## Your goal
Transcribe only the lines of the listing below from the one holding "Click the MACD(12, 26, 9) indicator label" through the one holding "The image size is (864, 486).", inclusive, without any change.

## Records provided
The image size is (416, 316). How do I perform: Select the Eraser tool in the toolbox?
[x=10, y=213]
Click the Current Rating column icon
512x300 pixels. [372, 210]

* * *

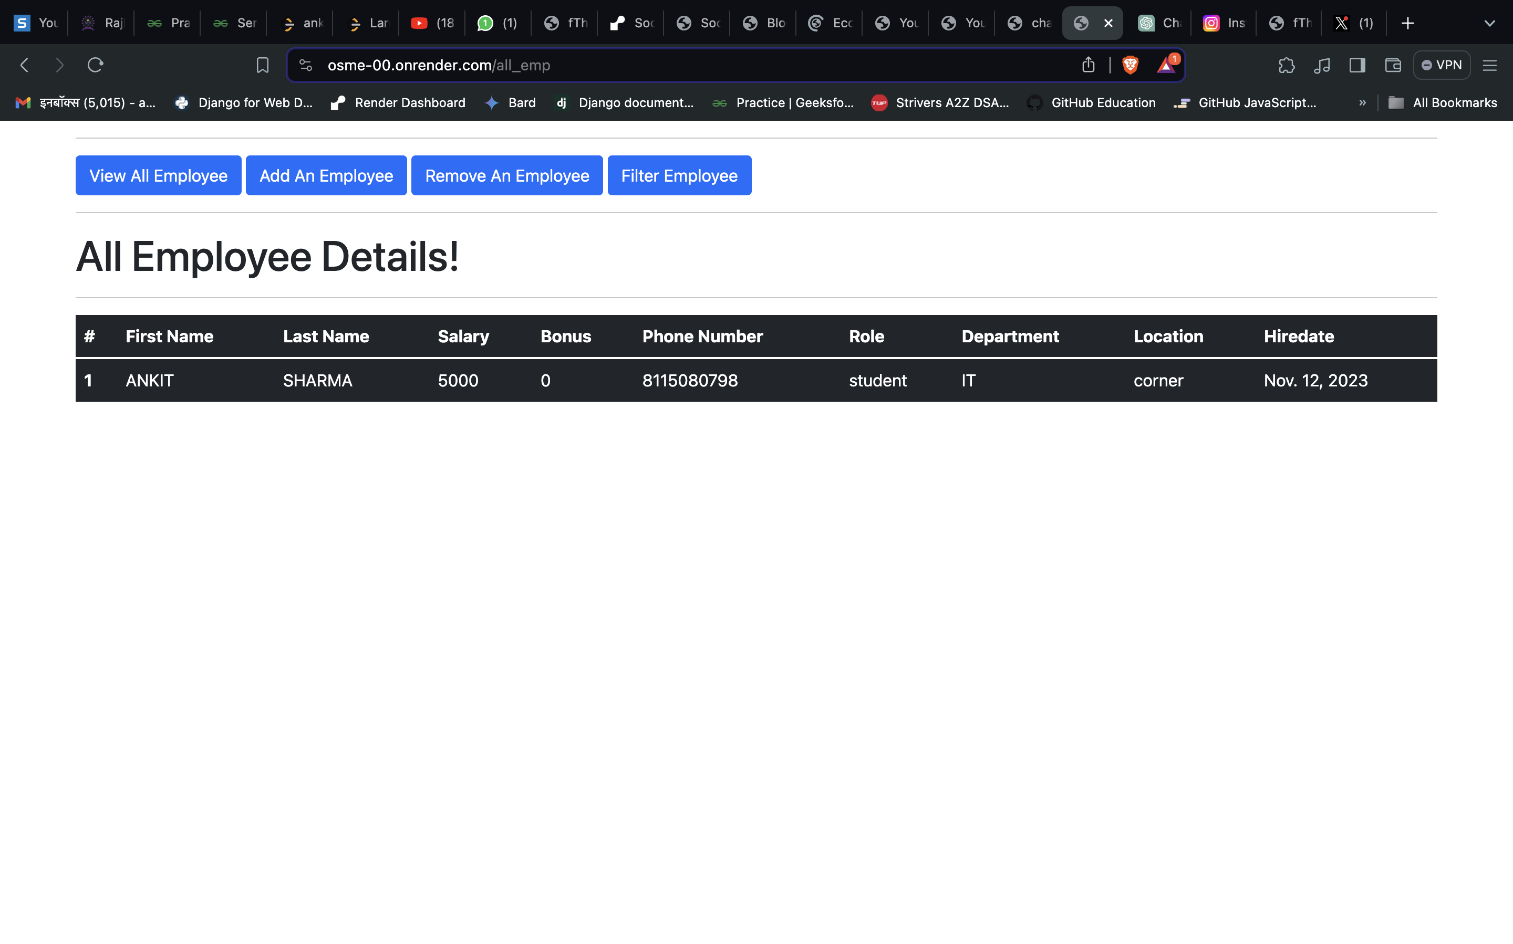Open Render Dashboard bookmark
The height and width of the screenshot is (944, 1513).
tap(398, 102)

--

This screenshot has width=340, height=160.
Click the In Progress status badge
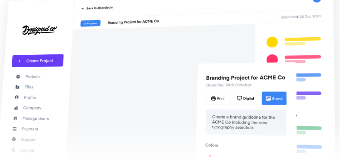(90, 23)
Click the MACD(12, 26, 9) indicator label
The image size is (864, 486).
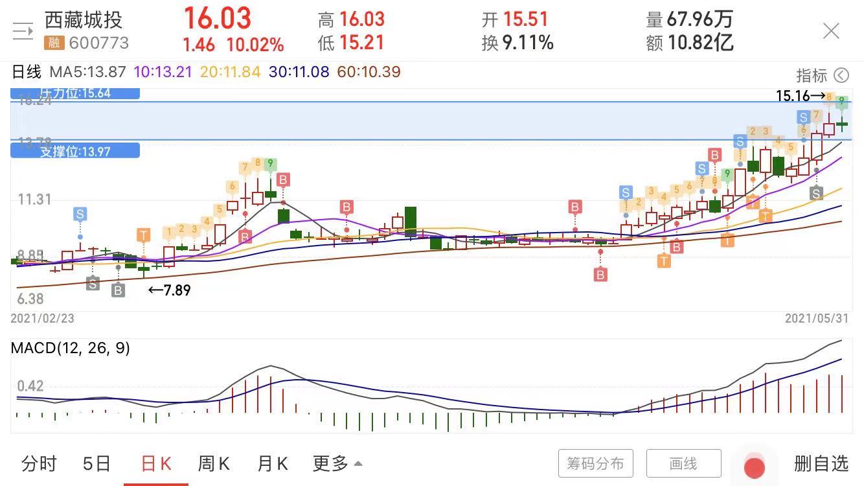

## Written answer
Click the MACD(12, 26, 9) indicator label
The image size is (864, 486).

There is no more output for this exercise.